Hansen was a high school senior and classmate of Charlotte Christiansen when the Imperial Japanese Navy attacked Pearl Harbor Dec. 7, 1941. The U.S. formally entered WW II the next day.
After graduating with the WOHS Class of 1942, Hansen enlisted with the U.S. Army and reported for basic training at Ft. Dix. He and Christiansen became engaged but postponed any marriage and wedding plans until war conditions would allow.
Hansen was shipped to England with the 38th Cavalry Reconnaissance Squadron-Mechanized in late 1943. His unit prepared for the Normandy Invasion and arrived in France June 12, 1944 – or D-Day Plus Six.
The 38th Cavalry joined the Allies’ pushing back of German forces into the latter’s homeland. Hansen’s unit protected bridges over the Seine River and was among the first troops to liberate Paris.
Hansen received his Bronze Star for his part in the Battle of the Bulge – the German army’s last counteroffensive.

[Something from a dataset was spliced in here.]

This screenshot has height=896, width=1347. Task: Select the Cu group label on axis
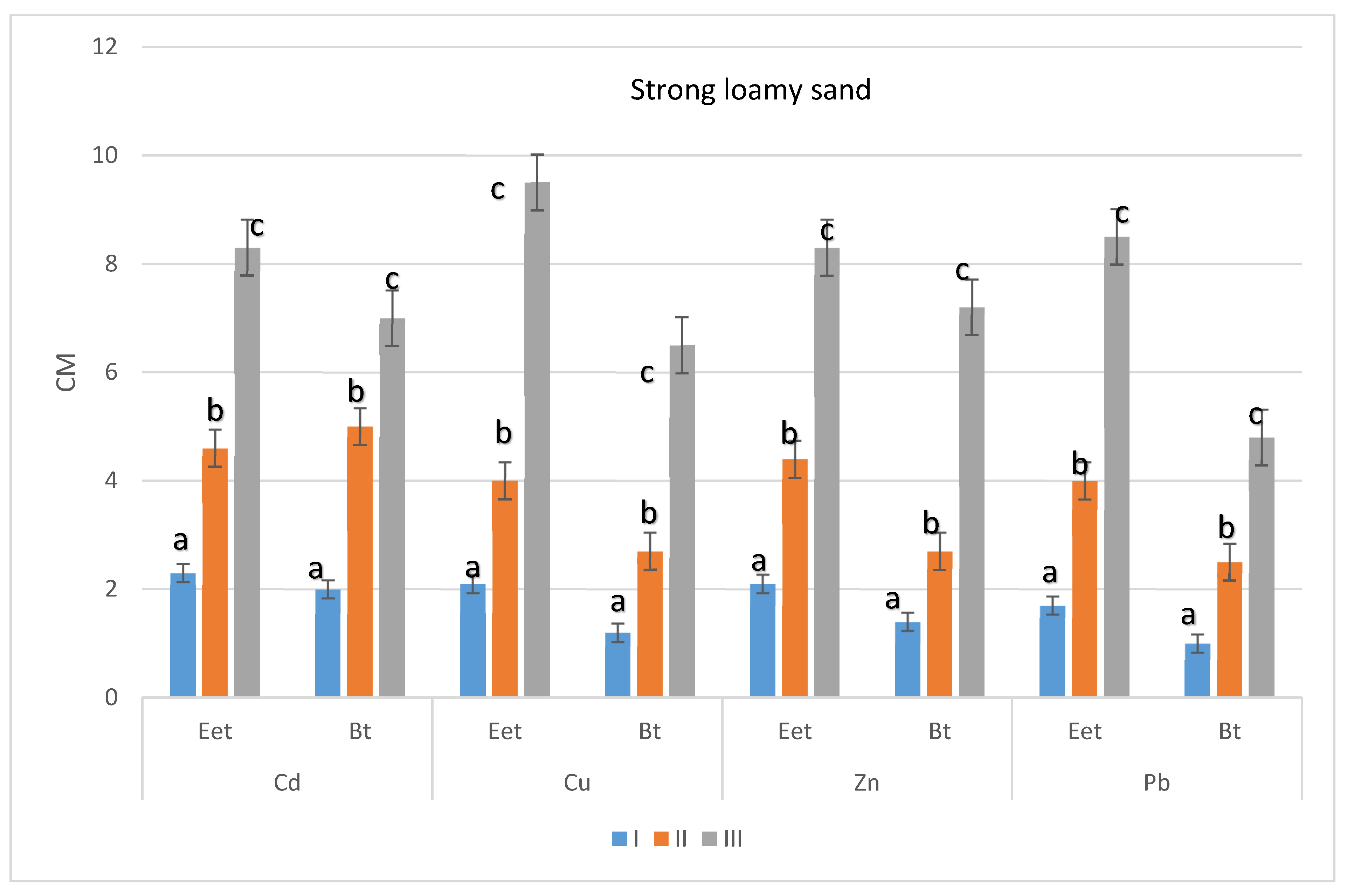tap(577, 783)
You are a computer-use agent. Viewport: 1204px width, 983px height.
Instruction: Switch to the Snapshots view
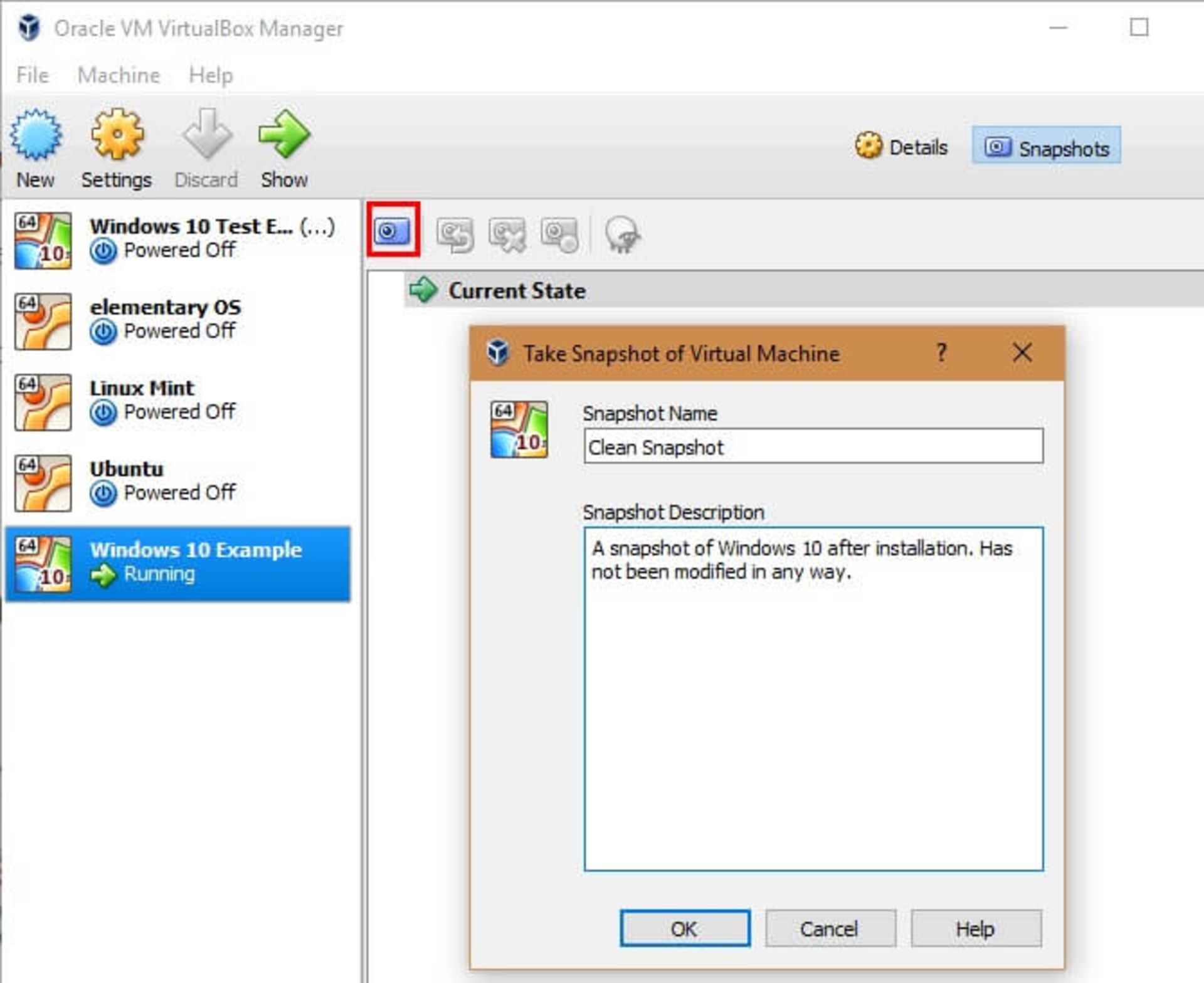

Sgt. Hansen and another officer dodged direct enemy fire while running a truck down an exposed road. Their run resumed communication between their unit and artillery positions – which helped them stop a German Panzer tank advance.
Sgt. Hansen’s service ended on March 20, 1945 – 38 days before Germany’s surrender. He was running communication wires in a building when that structure exploded, killing him instantly. His body remains in a Normandy veterans cemetery.
A telegram of Hansen’s being killed in action was soon received by his parents and Christiansen and was published in a local newspaper April 26. Bethany held a memorial service and installed a memorial plaque on its organ. The Army also sent his family a posthumous Purple Heart.
There was also a township street renamed Hansen Way. His name, along with several KIA West Orangeites, was to also grace several walkways within the Essex Green Shopping Center before its1957 grand opening. That proposed Essex Green project was how Fagan first remembered Hansen.
“Hansen’s family treated Charlotte Christiansen like their daughter-in-law,” said Fagan. “They gave her his effects before she eventually married and moved away to North Carolina. His mother died in 1951 and his father, who remarried, lived until he was 97.”
Fagan, whose interest in local history long predates his township’s official designation, said he got a call from a Bob Jensen in 2018. Jensen explained that he was carrying out his late mother Charlotte’s bequest “to dispose of the war documents as he saw fit.”
“His mother died in 2008 but he (Jensen) was just getting around to it in 2018,” said Fagan. “The son also had a friend, a veteran, who would have put Sgt. Hansen’s medals on display in his South Carolina gym.”
Fagan soon received “a nearly 20-lb. package” of Hansen’s documents, medals and personal effects. He began sorting through the papers to reconstruct the sergeant’s last 30 months of service and life.
“I soon got in contact with relatives in Maine, Massachusetts and Alaska,” continued Fagan. “We met in a Pennsylvania hotel lobby and shared Hansen’s war documents with them. It was their first time seeing his war medals and had no knowledge of Charlotte Christiansen’s existence.”
It was at that meeting where the family granted permission to have at least some of Sgt. Hansen’s medals and effects put on display in Town Hall. Subsequent COVID-19 social distancing protocols, however, have kept that municipal building closed to the public.
The story of Sgt. Hansen and his medals is one of the millions being recalled on the 103rd anniversary of the end of World War One in ceremonies here and elsewhere in “Local Talk” land and around the world Nov. 11.
Some of those recollections remain as first-hand experiences by the diminishing ranks of veterans. Some of those recollections are recounted as memories by veterans’ relatives, friends or descendants.
What recollections that go unrecorded, however, will be lost in the fog or mist of history.
Fagan told “Local Talk: that there will be at least one more perpetual tribute to Sgt. Gordon J. Hansen. The Township Council passed Resolution 273-21 Oct. 26 to rename Main Street’s west side rear parking lot between Lindsley and Northfield avenues as the “Gordon Hansen Parking Lot.”